What you should do.
Return every line of the data below word for word, leaving out the pictures.

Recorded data
************

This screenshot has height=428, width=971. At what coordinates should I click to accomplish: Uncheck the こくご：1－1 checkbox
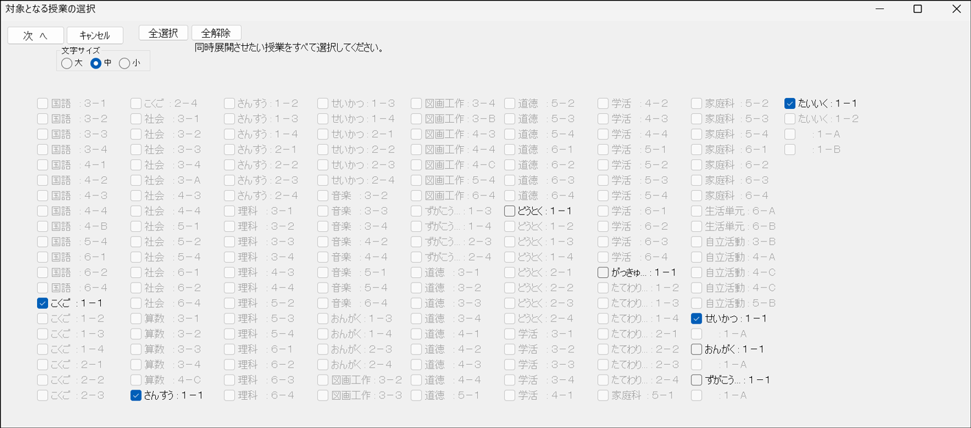point(42,302)
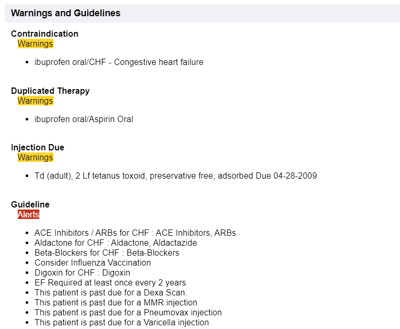Viewport: 400px width, 329px height.
Task: Click the yellow Warnings label under Contraindication
Action: (36, 43)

************

Task result.
This screenshot has height=428, width=971. At what coordinates should I click to accomplish: Uncheck the こくご：1－1 checkbox
point(42,302)
Viewport: 400px width, 329px height.
Task: Click the yellow Warnings label under Contraindication
Action: (36, 43)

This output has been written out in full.